__Extract to read__.
-=-=-
Image: Brijesh Patel
September 01 2011
The British Empire is the gift that keeps on giving; at least to historians. The empire itself is fading into history, with such festivals as Empire Day something that is a distant memory to people of my father’s generation. Most of the last 60-odd years has been spent getting out of the empire: as a young airman, my father-in-law participated in the British retreat from Aden: the way he tells it, there was a party every night as the British base pulled out, using a different house each evening for the knees-up, in the reverse of the American custom for house-painting parties. Occasionally I will meet someone from India who tells me that things haven’t been the same since we left and who generally seems to hold me personally responsible for the end of the Raj, but on the whole the idea that we were once even capable of running a large part of the world seems bizarre; we now have a problem maintaining public order on the streets of London during the school holidays.
Perhaps it is the sheer strangeness of the idea that this otherwise unremarkable and rather damp island off the coast of Europe managed anything on the scale of the British Empire that accounts for the tide of literature that just keeps on coming. Called Ghosts of Empire: Britain’s Legacies in the Modern World, the most recent volume on the subject would appear to dwell, none too favourably, on the British record in half a dozen of the bits of the world that used to be pink.
I hear that it is a well written thing and I am interested to get hold of it. My favourite account so far is the truly imperial-sized Decline and Fall of the British Empire by Piers Brendon, which thumps onto the shelf at a little shy of 800 pages. It is a while since I read it and on the whole I seem to recall that Brendon believes the empire was on the slide pretty much before I even thought it got going. But I suppose he has a point; after all, losing America was a touch on the careless side.
-=-=-
__Information shown__.
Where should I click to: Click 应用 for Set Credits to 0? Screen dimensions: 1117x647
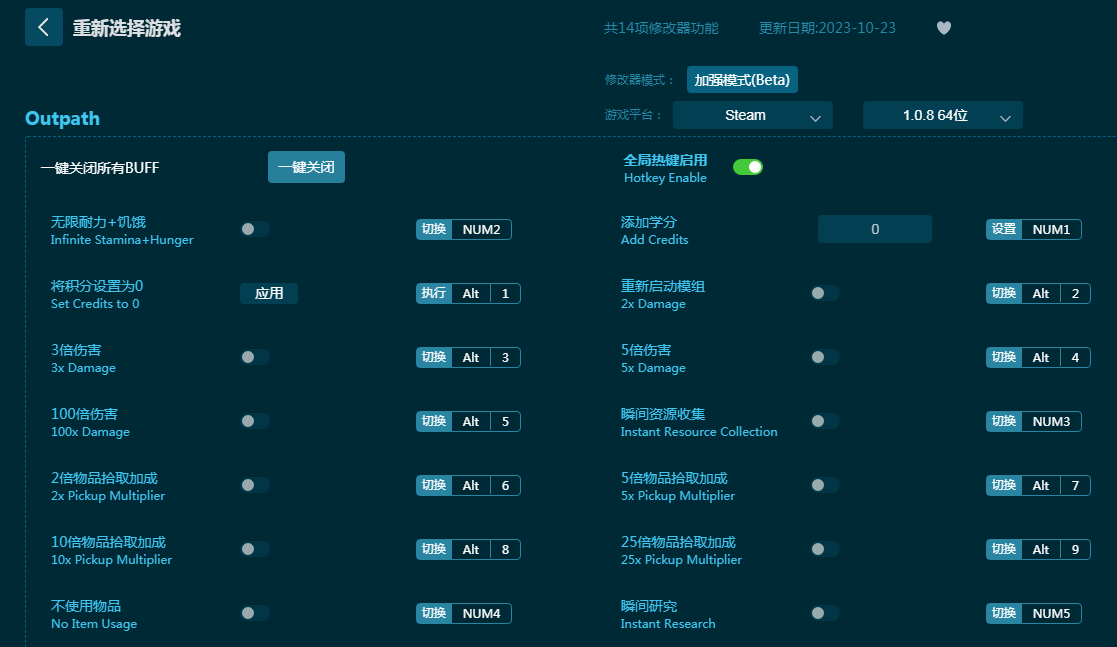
-=-=-
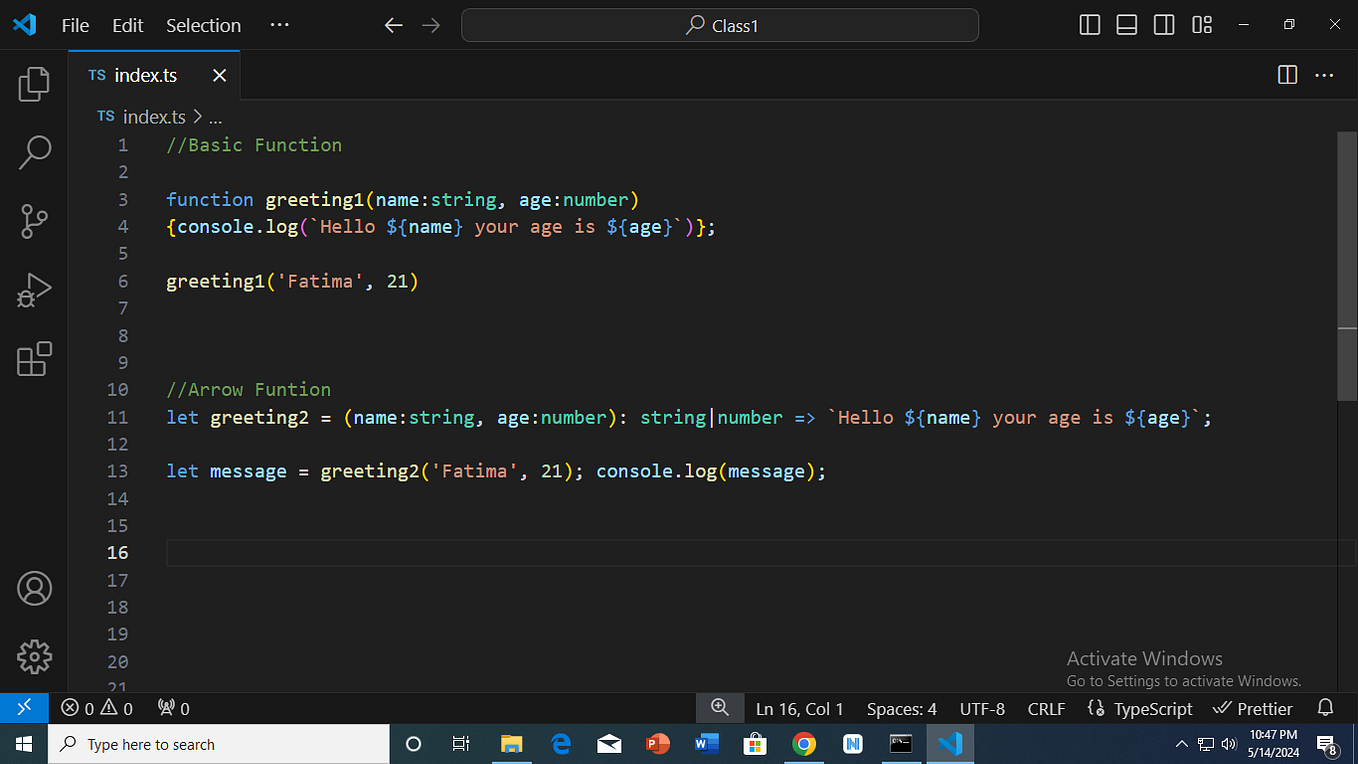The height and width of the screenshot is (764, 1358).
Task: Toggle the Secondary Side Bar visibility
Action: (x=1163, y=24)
-=-=-
__Exercise description__.
List every place name that the essay on the British Empire above mentions, leaving out book titles.

__Exercise answer__.
Aden, India, London, Europe, America